Product Hunt–style comments (not star reviews)
  • No comments yet — start the thread.
general reviews

Ratings

4.441 reviews
  • Layla Reddy· Dec 12, 2024

    Solid pick for teams standardizing on skills: file-name-wizard is focused, and the summary matches what you get after install.

  • Kwame Iyer· Dec 8, 2024

    file-name-wizard is among the better-maintained entries we tried; worth keeping pinned for repeat workflows.

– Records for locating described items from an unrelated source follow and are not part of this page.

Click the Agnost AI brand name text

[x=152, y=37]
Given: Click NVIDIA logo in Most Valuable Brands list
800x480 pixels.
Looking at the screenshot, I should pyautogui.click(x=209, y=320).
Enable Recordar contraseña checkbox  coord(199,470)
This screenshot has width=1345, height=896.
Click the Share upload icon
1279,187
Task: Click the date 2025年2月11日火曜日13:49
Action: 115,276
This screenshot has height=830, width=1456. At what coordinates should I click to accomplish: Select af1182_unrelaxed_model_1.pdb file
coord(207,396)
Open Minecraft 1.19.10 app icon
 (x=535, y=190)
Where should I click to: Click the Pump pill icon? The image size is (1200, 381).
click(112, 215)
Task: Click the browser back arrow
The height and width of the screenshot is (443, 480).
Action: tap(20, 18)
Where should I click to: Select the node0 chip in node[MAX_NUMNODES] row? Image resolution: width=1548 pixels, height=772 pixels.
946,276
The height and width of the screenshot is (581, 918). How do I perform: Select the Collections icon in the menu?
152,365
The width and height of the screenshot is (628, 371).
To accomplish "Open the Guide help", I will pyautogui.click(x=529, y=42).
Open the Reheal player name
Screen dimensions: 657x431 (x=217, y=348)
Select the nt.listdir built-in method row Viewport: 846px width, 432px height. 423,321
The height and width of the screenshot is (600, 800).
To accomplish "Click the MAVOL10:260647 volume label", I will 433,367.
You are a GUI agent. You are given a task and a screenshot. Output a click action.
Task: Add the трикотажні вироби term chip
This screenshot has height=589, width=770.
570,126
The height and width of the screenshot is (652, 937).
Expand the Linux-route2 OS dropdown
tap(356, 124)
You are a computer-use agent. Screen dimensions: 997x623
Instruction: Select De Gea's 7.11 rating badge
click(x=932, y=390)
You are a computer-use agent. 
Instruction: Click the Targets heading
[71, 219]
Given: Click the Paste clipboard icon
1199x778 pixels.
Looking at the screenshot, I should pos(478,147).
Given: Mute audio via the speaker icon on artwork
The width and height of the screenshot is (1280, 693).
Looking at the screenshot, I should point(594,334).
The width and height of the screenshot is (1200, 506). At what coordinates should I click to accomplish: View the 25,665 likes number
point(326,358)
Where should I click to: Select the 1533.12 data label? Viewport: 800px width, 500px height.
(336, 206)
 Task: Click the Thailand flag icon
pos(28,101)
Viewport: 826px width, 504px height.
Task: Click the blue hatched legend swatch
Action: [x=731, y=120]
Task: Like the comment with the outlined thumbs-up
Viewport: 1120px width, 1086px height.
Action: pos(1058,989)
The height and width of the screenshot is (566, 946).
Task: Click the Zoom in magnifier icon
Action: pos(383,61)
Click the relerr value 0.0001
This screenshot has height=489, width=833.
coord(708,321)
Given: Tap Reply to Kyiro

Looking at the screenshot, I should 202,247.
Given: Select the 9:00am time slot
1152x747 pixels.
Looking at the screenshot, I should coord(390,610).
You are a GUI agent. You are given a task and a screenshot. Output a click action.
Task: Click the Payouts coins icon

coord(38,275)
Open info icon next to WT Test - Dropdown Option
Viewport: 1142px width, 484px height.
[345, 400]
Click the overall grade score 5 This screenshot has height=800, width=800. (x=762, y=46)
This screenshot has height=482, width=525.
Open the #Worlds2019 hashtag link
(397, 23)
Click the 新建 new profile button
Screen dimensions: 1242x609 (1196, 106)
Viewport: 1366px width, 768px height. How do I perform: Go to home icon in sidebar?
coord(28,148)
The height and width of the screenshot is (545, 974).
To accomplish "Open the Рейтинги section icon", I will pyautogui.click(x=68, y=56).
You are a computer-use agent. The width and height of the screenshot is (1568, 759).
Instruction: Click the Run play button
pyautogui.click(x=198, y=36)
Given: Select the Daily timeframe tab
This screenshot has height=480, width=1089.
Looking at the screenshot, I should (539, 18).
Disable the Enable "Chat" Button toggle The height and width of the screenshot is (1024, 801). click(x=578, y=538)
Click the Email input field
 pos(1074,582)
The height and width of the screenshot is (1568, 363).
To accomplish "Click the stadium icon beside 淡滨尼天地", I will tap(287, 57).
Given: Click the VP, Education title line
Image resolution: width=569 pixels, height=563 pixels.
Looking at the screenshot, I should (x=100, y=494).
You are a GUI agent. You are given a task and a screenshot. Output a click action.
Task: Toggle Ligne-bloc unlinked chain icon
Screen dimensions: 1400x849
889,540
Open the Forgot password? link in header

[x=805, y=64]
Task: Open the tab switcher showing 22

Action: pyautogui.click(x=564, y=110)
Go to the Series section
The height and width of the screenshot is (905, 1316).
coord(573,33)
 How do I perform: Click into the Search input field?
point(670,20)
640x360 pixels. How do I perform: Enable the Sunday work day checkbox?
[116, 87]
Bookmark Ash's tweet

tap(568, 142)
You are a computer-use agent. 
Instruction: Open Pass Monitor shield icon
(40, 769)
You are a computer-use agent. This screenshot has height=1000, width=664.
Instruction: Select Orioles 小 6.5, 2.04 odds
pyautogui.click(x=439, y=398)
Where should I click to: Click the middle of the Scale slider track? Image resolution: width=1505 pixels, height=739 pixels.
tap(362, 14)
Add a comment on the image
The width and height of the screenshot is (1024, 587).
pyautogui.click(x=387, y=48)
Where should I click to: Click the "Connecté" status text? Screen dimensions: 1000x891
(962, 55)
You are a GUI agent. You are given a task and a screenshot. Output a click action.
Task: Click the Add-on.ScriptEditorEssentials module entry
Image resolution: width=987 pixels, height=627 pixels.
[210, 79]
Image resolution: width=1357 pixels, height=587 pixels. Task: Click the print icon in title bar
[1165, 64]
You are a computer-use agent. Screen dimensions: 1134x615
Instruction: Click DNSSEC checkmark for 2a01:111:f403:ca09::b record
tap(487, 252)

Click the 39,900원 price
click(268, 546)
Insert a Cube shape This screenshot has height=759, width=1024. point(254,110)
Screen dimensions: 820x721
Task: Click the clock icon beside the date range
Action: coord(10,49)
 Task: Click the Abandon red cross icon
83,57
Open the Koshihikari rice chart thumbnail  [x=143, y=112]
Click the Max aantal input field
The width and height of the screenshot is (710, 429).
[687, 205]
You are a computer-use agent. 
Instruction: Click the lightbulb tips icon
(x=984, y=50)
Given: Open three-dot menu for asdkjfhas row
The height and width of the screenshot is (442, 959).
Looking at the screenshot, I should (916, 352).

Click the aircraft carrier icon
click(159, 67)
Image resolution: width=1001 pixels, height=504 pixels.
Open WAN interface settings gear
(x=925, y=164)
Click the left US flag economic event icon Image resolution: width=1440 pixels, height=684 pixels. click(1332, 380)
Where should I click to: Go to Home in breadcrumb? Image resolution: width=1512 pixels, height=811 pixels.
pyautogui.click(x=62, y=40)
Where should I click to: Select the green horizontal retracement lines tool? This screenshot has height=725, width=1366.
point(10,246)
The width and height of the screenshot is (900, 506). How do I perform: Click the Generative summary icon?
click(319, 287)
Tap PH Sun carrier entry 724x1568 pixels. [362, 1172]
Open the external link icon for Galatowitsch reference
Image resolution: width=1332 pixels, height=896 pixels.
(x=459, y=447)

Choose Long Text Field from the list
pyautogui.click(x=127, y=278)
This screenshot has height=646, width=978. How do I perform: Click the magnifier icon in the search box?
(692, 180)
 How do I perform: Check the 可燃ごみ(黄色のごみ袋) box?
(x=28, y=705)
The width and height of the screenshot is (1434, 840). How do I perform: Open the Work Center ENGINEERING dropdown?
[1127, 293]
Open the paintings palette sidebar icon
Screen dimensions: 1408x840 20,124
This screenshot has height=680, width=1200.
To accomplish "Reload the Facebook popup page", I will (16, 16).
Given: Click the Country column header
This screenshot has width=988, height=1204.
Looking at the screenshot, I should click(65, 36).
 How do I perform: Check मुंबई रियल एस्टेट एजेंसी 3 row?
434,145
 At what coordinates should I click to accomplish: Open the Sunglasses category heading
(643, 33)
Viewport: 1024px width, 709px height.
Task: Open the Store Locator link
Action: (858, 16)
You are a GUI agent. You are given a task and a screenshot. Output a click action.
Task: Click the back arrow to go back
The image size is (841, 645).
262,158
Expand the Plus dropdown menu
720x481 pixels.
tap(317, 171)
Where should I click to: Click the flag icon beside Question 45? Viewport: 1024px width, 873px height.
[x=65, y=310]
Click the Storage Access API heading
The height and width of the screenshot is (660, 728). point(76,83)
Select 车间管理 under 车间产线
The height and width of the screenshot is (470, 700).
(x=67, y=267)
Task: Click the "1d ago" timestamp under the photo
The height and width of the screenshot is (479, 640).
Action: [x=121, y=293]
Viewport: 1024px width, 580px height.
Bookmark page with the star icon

  • Isabella Li· Nov 27, 2024

    Solid pick for teams standardizing on skills: file-name-wizard is focused, and the summary matches what you get after install.

  • Ren Desai· Nov 3, 2024

    file-name-wizard is among the better-maintained entries we tried; worth keeping pinned for repeat workflows.

  • Evelyn Harris· Oct 22, 2024

    file-name-wizard fits our agent workflows well — practical, well scoped, and easy to wire into existing repos.

  • Arya Diallo· Oct 18, 2024

    We added file-name-wizard from the explainx registry; install was straightforward and the SKILL.md answered most questions upfront.

  • Fatima Wang· Sep 13, 2024

    file-name-wizard is among the better-maintained entries we tried; worth keeping pinned for repeat workflows.

  • Rahul Santra· Sep 9, 2024

    Solid pick for teams standardizing on skills: file-name-wizard is focused, and the summary matches what you get after install.

  • Aditi Flores· Sep 1, 2024

    Registry listing for file-name-wizard matched our evaluation — installs cleanly and behaves as described in the markdown.

  • Pratham Ware· Aug 28, 2024

    We added file-name-wizard from the explainx registry; install was straightforward and the SKILL.md answered most questions upfront.